MATERIALS PROVIDED:
=======
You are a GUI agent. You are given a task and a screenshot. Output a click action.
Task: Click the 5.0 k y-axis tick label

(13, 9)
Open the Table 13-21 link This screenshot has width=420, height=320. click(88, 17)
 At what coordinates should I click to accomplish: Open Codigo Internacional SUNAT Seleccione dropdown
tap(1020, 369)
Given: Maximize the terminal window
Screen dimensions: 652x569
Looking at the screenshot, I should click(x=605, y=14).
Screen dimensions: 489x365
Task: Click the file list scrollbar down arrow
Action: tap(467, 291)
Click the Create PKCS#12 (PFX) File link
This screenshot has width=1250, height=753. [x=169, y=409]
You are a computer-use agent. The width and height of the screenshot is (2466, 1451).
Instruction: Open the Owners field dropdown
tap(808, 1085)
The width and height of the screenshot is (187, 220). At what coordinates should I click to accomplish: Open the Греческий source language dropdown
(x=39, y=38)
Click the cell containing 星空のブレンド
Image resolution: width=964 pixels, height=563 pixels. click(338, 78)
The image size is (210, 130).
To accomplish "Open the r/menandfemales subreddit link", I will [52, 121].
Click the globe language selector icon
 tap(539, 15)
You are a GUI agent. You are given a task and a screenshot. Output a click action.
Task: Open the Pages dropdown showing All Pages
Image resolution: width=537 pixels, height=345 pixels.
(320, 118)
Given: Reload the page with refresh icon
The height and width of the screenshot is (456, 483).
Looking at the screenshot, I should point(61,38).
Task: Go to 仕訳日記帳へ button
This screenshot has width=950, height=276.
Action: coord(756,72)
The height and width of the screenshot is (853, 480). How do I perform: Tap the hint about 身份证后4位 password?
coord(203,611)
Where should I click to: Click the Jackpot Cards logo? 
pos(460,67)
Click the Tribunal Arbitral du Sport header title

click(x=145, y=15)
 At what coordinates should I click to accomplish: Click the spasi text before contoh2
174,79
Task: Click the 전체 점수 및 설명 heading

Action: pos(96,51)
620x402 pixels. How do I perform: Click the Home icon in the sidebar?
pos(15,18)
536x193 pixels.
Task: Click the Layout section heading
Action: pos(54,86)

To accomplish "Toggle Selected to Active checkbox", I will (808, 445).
=======
Please copy only the lines from the one with "Click the Tribunal" through the final line of the records above, both ends included.

Click the Tribunal Arbitral du Sport header title

click(x=145, y=15)
 At what coordinates should I click to accomplish: Click the spasi text before contoh2
174,79
Task: Click the 전체 점수 및 설명 heading

Action: pos(96,51)
620x402 pixels. How do I perform: Click the Home icon in the sidebar?
pos(15,18)
536x193 pixels.
Task: Click the Layout section heading
Action: pos(54,86)

To accomplish "Toggle Selected to Active checkbox", I will (808, 445).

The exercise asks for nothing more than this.